Themes
Place
The poet imagines himself with the object of his affections in various locations in the Highlands and Islands, from Skye to the Western Isles to Moidart on the west coast.
He starts off on the western seaboard of Skye at Talisker which is situated on a sea loch or fjord. He imagines the opening to the loch as
a great white mouth
between two headlands - two hard jaws
, Rubha nan Clach (clach is Gaelic for stone) and the Bioda Ruadh (ruadh for red). This image could be seen as shark-like. It introduces an element of threat.
Prishal is a rocky outcrop near the shore to which he again gives animal significance:
until Prishal bowed his stallion head
Stallion
has connotations of strength and vigour.
His mind then takes him to Calgary in Mull, a beautiful beach, and then to the long beaches of Uist, in the Outer Hebrides.
In stanza three he stands on the shore at Moidart, an area of stunning beaches and views towards the Western Isles.

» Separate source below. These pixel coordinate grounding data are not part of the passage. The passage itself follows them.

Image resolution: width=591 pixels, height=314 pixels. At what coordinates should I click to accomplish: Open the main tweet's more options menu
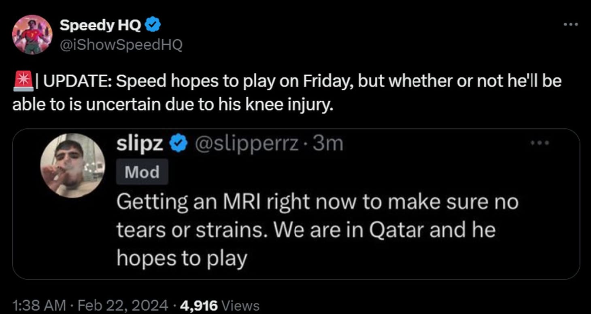click(571, 25)
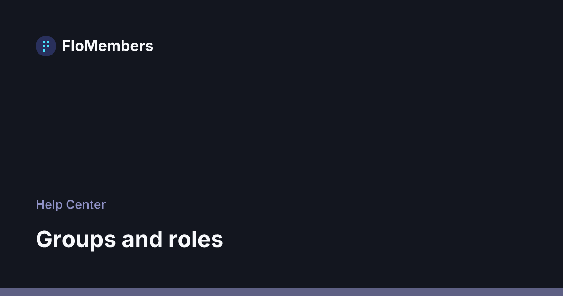Click the word "Help" above the title
The height and width of the screenshot is (296, 563).
(49, 204)
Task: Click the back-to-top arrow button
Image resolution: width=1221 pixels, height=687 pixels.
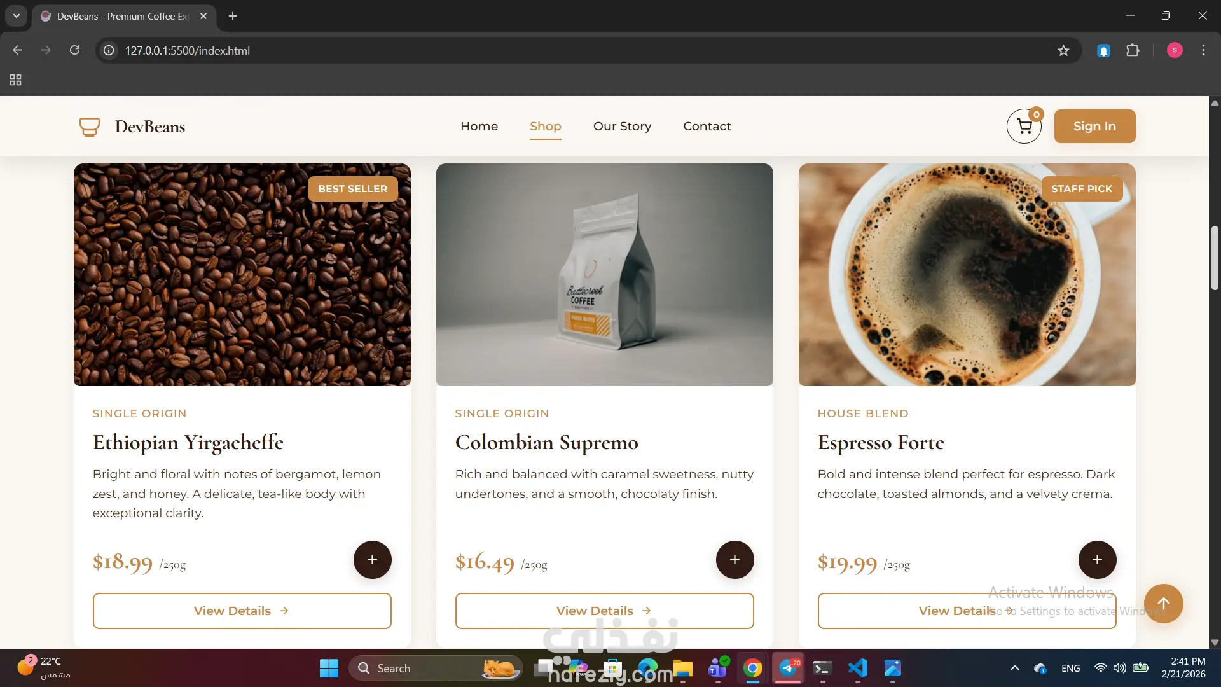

He ends up where he starts, in Skye but on the other side, on the rocky beach at Staffin. Here he introduces the pathetic fallacy the unhappy surging sea
, ascribing human emotions to the inanimate.
Time
MacLean considers the nature of time in many of his poems and this one is no different. In stanza one he projects himself into a time where he would be with his love:
I would stand beside the sea/ renewing love in my spirit/ while the ocean was filling/ Talisker Bay forever
Here the poet is indicating the eternal nature of his love, and again in stanza two he says I would stay there till doom
and:
I would wait there forever/ for the sea draining drop by drop
There is no end to his devotion. It is similar to Robert Burns' Till a' the seas gang dry, my love
in A Red Red Rose
There is a similar parallel between Burns' While the sands o' life shall run
and MacLean measuring sand, grain by grain
.
In stanza three MacLean reveals that this is not a long standing relationship with with you, for whom my care is new
. This suggests he is in the first flush of love, totally smitten and overwhelmed by his new relationship with this woman.
He offers to give her his love in the form of:
a synthesis of love for you/ the ocean and the sand, drop and grain
Stanza three finishes on a defiant note. The ocean is personified as the unhappy surging sea
. It is a threat he vows to protect their love from:
I would build the rampart wall against an alien eternity grinding its teeth
Through the extended metaphor of the ocean, time and eternity are visualised as something angry, frustrated, waiting to thwart the lovers. But MacLean has already affirmed that he would go to ultimate lengths to ensure their love is everlasting.